Collected data entries:
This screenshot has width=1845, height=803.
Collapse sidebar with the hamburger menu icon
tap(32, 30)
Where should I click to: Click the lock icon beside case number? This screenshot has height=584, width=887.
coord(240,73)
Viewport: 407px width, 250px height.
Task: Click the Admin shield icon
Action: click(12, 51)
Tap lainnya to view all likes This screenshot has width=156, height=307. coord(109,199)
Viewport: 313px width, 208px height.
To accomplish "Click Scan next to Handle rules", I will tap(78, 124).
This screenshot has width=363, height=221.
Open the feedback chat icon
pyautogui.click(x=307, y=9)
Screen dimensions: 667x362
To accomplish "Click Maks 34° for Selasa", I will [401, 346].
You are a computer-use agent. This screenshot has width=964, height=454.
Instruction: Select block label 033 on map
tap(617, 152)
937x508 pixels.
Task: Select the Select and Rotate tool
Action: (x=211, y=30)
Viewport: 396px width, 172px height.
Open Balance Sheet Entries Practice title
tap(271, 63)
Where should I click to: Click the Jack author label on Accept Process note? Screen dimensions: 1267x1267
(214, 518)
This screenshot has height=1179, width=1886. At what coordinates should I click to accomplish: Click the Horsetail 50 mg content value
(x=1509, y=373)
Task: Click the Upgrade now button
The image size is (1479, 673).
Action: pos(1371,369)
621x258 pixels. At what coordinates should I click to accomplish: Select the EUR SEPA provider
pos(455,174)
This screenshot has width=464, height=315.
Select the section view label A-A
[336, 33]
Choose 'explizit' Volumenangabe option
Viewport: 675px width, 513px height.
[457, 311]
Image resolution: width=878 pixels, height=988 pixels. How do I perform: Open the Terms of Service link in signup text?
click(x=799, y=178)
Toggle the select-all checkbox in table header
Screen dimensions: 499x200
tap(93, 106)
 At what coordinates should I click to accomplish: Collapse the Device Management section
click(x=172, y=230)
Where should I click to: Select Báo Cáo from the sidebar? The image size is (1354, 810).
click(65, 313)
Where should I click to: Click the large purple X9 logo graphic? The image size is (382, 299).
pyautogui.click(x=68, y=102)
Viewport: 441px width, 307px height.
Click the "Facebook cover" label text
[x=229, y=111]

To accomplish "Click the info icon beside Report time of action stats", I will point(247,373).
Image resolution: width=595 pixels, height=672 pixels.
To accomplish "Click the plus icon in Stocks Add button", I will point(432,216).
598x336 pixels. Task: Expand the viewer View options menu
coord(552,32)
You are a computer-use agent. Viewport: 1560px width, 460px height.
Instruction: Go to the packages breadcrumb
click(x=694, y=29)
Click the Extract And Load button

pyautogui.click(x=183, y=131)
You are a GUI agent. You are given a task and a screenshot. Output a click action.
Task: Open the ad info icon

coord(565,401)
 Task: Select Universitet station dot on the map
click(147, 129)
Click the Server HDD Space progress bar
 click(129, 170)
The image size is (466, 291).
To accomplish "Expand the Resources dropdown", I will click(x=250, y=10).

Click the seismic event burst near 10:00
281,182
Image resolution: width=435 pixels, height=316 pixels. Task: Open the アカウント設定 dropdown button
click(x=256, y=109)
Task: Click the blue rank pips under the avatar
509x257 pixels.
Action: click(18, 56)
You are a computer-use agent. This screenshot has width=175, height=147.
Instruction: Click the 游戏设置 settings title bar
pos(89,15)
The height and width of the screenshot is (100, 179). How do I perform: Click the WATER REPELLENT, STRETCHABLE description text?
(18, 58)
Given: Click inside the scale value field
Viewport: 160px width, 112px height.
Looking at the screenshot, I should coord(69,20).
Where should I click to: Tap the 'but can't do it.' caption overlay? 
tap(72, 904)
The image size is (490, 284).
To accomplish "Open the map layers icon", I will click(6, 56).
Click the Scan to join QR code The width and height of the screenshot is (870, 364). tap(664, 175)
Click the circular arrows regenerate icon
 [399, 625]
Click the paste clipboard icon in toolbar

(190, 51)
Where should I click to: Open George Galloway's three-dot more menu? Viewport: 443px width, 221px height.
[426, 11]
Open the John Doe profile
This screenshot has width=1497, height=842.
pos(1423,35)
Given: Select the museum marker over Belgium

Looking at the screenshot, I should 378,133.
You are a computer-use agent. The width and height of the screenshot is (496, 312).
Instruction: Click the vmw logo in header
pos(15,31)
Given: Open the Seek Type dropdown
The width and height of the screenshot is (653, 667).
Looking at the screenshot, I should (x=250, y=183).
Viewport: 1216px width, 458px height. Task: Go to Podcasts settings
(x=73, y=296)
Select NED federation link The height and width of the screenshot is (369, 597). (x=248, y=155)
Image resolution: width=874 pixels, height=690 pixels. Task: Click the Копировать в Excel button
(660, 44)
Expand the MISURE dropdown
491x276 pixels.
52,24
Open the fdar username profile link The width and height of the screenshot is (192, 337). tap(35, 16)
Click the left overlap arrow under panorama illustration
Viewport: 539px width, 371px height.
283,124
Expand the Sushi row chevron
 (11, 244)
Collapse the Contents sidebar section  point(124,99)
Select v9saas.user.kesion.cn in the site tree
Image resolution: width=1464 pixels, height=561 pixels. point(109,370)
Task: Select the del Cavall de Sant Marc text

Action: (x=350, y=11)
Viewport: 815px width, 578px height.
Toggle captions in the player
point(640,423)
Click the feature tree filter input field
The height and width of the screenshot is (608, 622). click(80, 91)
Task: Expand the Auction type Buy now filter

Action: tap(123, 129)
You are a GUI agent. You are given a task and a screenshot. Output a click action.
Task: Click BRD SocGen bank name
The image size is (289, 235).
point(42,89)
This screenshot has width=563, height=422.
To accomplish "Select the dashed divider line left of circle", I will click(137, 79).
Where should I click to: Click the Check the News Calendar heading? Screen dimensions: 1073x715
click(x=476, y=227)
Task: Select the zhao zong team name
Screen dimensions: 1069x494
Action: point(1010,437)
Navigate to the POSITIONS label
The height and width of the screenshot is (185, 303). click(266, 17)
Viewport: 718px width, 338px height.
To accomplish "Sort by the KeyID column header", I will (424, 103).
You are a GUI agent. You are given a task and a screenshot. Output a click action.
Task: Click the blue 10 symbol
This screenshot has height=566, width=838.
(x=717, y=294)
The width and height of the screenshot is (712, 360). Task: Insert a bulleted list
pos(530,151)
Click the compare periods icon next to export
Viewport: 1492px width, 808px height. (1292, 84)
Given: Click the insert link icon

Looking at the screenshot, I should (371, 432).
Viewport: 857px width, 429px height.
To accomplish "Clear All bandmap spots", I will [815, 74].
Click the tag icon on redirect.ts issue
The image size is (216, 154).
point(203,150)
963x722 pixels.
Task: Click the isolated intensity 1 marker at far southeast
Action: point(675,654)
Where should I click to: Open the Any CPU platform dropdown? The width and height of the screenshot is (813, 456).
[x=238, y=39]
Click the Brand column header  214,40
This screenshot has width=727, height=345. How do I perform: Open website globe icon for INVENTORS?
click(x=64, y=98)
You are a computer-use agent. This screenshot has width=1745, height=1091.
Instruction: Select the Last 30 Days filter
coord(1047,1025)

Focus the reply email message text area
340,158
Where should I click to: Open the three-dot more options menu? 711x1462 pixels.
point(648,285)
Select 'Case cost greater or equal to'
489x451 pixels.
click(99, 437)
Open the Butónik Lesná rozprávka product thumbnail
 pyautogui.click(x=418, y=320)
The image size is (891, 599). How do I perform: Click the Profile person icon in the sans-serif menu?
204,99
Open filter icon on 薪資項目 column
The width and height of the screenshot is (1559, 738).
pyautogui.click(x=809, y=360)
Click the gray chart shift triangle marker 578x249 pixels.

◆ PROBLEM DETAILS
Could you state how many lines of the entries contain the word "Scan"? Only the number is wanted.

◆ COMPLETED EXERCISE
2